Тут он достал объемистую бутыль квадратного сечения и водрузил посередине стола.

— Знаете, — продолжал он, ставя перед своими человеческими гостями округлые и объемистые бокалы из граненого хрусталя, а перед Беллой — особой формы вазочку вроде низкой креманки, — мы добавляем в наш мускатель не один только мускатный виноград, но, что главнее, — горсть толченого мускатного ореха, когда наполняем им бочку, и щепоть сухого мускатного цвета, когда разливаем его по бутылкам.
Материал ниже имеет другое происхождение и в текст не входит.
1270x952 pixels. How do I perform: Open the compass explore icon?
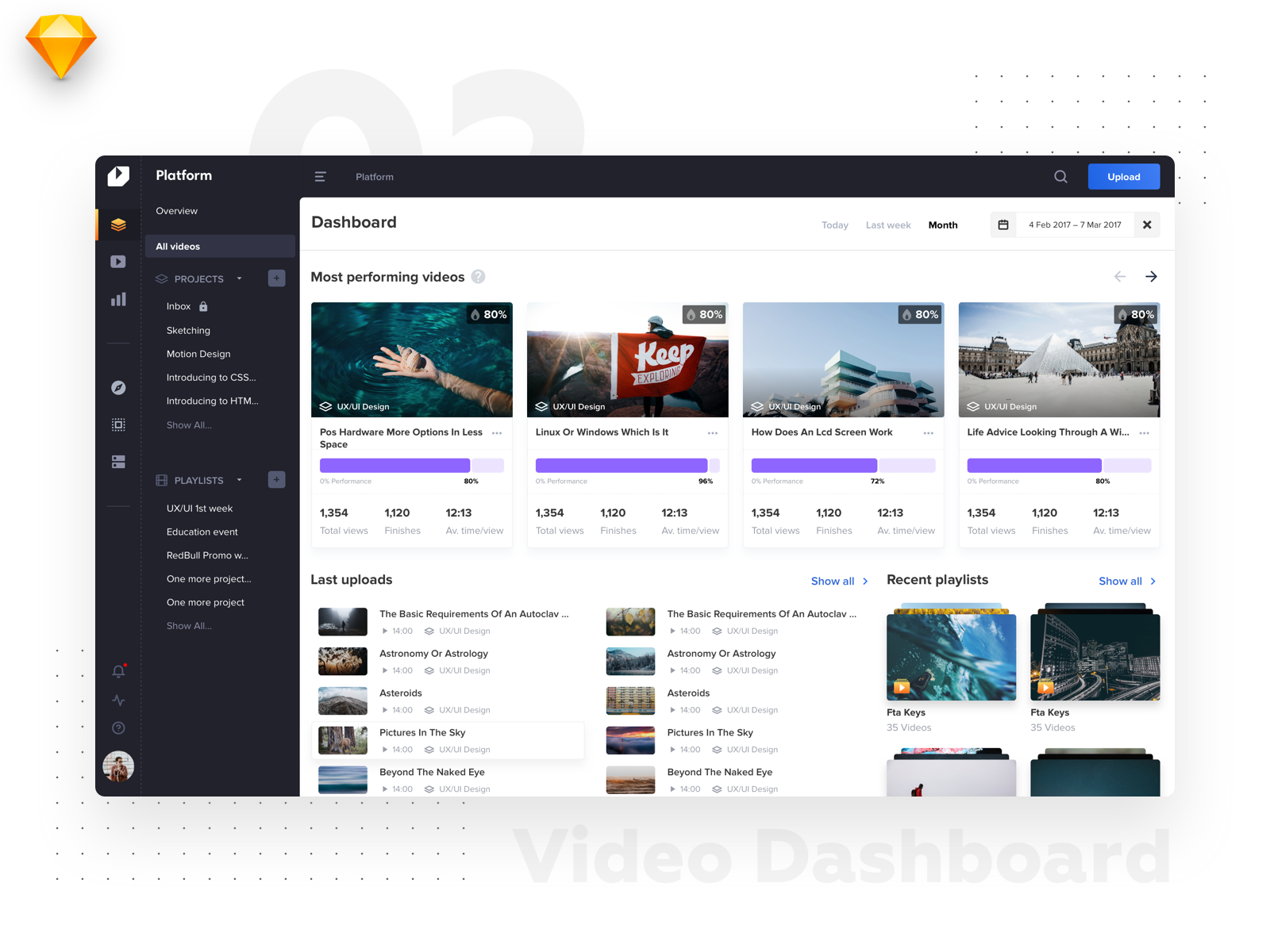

А надо знать, что алую пленку цвета, что покрывает сам орех, толкут ногами точно так же, как и сам виноград, и оттого роднится она с вином еще до их смешения.

— Вот какое вино в крови здешнего мира! — заключил он. — И я сам, будучи в детстве одинокой буквой, в зрелости стал виноградной строчкой стихотворной вязи, а теперь, когда благая и крепкая старость объемлет меня, — целой книгой, которой снятся разные люди и их истории, а, может быть, и сама книга с ее россказнями им снится… Причаститесь же этим вином и вкусите его хмель! Ведь как свет мужа исходит из тьмы женщины, так свет истины и прозрения рождается из тьмы винного подвала и исходит из нее, подобно лучу или аромату.

— Так мы и сделаем, — ответил Лев, чуть морща лоб и пытаясь вспомнить то, что возникло в его памяти и во время пространной речи аббата то ускользало, то вновь возвращалось. — Только ответьте по чести, какой напиток на сей раз вы выбрали — золотое и веселое Асти-Спуманте или темно-багряное вино папского замка? Я знаю, что вы ведаете обоими, как и моя подруга Мария-Хуанита.

— «Жизнь и смерть я дарю тебе в этом бокале. Избери жизнь», — неточно процитировал Эмайн. — Вы всё поняли, дети мои. Но, скажу я, любое из названных вин приводит пьющего к жизни, да и они сами — лучшая и самая полная жизнь. Так говорю вам я, настоятель двух обителей, для которого жены собирают виноград, а мужи — выращивают умнейших в мире псов, таких, как ваша спутница.